START Records provided

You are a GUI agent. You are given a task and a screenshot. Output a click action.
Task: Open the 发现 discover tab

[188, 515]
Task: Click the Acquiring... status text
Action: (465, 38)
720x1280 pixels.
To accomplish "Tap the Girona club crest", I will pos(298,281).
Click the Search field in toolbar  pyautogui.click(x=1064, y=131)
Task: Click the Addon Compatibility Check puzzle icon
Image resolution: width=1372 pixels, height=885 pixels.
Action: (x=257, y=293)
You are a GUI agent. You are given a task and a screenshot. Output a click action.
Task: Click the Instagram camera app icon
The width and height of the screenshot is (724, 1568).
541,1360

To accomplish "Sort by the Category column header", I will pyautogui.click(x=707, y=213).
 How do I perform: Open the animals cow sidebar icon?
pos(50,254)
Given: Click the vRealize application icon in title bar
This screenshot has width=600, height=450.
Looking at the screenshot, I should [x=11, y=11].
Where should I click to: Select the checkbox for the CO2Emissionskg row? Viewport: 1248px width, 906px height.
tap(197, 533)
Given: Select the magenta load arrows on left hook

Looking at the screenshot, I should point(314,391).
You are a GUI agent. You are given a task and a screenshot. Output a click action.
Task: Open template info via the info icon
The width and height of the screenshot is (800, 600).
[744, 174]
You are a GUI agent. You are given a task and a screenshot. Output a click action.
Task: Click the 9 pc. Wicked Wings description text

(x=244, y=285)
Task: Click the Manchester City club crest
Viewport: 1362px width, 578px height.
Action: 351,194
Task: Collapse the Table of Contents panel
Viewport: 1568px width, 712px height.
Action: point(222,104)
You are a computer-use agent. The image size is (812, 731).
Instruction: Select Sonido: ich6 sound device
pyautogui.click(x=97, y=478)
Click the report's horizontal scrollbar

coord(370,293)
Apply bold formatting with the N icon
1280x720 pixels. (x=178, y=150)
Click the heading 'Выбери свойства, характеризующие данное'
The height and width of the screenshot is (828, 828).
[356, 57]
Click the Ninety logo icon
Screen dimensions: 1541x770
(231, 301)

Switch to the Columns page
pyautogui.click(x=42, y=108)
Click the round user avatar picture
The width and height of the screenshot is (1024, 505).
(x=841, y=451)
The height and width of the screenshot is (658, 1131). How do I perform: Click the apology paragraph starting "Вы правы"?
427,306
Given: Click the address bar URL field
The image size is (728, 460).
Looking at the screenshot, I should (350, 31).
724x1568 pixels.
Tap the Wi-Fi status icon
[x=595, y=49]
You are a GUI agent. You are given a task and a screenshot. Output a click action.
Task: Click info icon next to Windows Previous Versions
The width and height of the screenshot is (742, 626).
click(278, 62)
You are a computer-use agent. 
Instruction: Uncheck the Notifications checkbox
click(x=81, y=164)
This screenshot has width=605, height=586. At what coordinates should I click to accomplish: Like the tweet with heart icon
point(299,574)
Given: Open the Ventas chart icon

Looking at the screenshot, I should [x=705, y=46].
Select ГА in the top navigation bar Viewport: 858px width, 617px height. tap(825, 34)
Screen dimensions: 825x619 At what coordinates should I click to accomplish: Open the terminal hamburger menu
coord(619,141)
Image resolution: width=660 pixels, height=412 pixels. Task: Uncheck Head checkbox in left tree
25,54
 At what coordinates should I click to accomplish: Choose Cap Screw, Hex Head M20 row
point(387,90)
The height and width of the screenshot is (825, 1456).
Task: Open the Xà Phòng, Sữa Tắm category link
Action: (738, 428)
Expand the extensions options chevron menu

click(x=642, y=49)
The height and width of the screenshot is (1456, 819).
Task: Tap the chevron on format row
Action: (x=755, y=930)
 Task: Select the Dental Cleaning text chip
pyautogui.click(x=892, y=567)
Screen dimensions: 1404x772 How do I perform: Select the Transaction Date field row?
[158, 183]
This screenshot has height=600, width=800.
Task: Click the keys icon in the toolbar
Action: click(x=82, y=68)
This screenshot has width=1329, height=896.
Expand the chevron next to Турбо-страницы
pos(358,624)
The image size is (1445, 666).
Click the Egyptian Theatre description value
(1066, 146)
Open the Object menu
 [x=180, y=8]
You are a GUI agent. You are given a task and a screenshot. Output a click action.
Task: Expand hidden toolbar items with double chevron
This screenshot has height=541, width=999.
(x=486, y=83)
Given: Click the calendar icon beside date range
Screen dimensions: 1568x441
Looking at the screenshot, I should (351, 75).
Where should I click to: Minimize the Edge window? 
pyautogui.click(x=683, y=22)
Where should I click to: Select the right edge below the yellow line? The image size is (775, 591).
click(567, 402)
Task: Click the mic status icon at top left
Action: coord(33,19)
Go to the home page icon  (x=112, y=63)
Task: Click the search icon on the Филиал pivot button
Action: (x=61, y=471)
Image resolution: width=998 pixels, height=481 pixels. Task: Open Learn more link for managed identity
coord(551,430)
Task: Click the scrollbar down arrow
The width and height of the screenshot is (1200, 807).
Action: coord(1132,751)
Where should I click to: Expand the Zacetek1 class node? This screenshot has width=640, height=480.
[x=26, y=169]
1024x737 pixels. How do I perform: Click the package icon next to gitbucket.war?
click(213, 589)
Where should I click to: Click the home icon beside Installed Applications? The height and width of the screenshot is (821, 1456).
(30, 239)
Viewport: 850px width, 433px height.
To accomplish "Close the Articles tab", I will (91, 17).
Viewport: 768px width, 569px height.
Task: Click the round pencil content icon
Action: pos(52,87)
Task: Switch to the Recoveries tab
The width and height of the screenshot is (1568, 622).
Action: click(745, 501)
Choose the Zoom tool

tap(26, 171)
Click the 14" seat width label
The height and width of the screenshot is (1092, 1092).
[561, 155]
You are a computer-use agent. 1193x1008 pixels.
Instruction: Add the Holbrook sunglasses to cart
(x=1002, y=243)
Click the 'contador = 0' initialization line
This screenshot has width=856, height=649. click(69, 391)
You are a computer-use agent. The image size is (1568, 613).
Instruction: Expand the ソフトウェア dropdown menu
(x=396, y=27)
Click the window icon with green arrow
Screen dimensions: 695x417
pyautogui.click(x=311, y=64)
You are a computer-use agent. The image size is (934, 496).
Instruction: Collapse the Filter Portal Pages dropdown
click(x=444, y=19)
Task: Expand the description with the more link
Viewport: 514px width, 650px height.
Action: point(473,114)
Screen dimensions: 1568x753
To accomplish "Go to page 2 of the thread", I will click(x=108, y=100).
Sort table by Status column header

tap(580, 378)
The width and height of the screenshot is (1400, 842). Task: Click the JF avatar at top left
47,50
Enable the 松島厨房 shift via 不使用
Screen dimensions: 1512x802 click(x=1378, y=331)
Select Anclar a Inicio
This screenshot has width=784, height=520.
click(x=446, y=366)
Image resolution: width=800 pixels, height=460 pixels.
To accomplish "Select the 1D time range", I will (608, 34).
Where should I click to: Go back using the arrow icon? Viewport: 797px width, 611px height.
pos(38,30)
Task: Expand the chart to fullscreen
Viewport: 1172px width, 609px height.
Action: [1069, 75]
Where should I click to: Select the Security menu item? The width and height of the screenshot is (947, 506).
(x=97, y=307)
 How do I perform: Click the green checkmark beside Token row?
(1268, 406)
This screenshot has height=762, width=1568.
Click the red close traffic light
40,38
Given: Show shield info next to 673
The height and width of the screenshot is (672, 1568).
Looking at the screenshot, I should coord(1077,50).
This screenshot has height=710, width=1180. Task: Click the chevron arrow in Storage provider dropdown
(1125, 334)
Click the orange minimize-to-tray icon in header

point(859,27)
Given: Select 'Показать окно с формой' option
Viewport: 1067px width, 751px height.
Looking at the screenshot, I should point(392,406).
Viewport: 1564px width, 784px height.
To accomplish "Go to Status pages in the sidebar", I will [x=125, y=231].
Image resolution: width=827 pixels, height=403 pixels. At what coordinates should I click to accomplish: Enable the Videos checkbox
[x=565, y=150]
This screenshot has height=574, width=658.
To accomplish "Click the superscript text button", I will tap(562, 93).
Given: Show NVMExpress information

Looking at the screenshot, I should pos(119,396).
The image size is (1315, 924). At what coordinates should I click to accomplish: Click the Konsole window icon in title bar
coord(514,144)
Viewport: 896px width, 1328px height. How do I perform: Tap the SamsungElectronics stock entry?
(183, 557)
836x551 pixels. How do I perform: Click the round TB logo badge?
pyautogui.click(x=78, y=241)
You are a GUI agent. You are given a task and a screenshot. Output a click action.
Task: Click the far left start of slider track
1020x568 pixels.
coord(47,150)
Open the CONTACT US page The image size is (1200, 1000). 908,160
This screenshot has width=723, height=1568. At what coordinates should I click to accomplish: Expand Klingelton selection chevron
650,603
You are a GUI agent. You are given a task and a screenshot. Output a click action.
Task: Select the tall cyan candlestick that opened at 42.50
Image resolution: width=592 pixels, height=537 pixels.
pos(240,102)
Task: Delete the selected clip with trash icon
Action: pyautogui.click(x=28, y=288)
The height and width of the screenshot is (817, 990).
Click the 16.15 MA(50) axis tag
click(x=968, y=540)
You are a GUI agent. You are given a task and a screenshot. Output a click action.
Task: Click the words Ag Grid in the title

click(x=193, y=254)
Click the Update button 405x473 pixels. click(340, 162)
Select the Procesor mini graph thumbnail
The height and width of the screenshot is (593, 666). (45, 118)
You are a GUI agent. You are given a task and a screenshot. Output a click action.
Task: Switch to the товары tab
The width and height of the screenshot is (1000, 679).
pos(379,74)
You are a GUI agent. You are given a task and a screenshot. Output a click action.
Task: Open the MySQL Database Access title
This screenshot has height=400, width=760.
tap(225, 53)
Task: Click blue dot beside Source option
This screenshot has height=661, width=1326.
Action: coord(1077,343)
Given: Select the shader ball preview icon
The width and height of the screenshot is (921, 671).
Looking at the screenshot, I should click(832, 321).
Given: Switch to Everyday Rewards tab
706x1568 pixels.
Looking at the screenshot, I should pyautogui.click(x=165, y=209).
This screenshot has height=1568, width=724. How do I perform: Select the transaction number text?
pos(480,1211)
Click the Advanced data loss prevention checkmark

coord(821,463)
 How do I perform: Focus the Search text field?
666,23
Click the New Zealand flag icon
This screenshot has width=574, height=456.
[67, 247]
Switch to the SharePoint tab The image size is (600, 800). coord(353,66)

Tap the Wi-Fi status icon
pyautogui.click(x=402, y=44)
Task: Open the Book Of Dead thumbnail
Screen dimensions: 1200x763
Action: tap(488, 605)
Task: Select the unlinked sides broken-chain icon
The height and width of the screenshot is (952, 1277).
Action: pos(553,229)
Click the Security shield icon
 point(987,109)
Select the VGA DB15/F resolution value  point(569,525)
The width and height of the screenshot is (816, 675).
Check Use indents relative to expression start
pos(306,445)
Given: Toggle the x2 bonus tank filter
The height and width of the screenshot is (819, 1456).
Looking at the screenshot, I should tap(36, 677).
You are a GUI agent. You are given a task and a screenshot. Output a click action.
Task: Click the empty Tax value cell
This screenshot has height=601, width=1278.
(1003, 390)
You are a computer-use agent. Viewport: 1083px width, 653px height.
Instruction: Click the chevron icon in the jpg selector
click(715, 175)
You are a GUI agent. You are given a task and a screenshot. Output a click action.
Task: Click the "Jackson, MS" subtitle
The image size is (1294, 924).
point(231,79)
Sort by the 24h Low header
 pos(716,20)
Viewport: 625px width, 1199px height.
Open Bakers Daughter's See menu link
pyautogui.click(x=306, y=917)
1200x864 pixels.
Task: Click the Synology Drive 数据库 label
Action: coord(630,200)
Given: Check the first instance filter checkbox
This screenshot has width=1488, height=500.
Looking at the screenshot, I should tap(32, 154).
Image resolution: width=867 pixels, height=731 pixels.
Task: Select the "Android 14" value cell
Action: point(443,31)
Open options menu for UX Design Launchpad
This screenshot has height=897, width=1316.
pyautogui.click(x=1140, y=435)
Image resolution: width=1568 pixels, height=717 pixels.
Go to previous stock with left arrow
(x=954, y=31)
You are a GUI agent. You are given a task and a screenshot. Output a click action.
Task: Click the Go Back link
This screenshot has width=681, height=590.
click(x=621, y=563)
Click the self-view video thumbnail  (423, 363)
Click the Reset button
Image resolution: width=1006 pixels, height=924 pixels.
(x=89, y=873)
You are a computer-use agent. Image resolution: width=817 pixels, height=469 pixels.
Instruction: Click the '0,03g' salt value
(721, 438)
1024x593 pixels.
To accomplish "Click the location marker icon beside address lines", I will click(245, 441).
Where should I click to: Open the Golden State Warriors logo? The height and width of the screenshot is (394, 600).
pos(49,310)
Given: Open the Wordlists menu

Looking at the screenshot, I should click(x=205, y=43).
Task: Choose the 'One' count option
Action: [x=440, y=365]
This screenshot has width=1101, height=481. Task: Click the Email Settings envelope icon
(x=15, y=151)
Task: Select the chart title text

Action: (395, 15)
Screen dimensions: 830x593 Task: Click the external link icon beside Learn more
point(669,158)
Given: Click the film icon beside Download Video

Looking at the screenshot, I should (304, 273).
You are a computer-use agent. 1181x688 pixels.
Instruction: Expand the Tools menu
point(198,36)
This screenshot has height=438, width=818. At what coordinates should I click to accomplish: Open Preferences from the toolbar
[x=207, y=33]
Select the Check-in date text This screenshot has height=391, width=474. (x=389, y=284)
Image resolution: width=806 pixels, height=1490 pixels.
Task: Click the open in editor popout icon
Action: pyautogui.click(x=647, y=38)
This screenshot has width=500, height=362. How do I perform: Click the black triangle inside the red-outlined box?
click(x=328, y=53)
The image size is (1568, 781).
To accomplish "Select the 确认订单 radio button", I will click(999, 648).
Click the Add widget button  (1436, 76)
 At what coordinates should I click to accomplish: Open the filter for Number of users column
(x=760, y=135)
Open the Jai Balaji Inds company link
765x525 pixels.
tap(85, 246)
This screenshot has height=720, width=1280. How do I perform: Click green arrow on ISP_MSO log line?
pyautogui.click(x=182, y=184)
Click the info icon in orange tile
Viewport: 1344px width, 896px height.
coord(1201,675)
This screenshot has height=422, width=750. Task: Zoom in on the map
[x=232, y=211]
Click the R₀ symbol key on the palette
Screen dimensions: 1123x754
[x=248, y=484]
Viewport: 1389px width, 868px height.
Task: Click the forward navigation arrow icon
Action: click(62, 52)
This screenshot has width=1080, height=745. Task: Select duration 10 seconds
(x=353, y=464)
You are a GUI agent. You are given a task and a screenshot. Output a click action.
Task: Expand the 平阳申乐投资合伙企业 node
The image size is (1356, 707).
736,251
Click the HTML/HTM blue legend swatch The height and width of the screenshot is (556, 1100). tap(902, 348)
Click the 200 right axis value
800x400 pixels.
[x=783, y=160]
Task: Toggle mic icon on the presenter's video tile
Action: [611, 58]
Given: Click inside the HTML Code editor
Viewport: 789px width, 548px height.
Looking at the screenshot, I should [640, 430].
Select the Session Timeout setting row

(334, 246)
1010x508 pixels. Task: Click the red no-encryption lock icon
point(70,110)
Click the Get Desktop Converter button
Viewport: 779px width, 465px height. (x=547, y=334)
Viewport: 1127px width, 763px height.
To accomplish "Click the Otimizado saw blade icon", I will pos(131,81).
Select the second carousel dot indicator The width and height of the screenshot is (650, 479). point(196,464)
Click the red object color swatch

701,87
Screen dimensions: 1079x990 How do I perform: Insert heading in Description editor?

END Records provided

Say how many lines in the records hold "heading", with the number as the whole reply.

2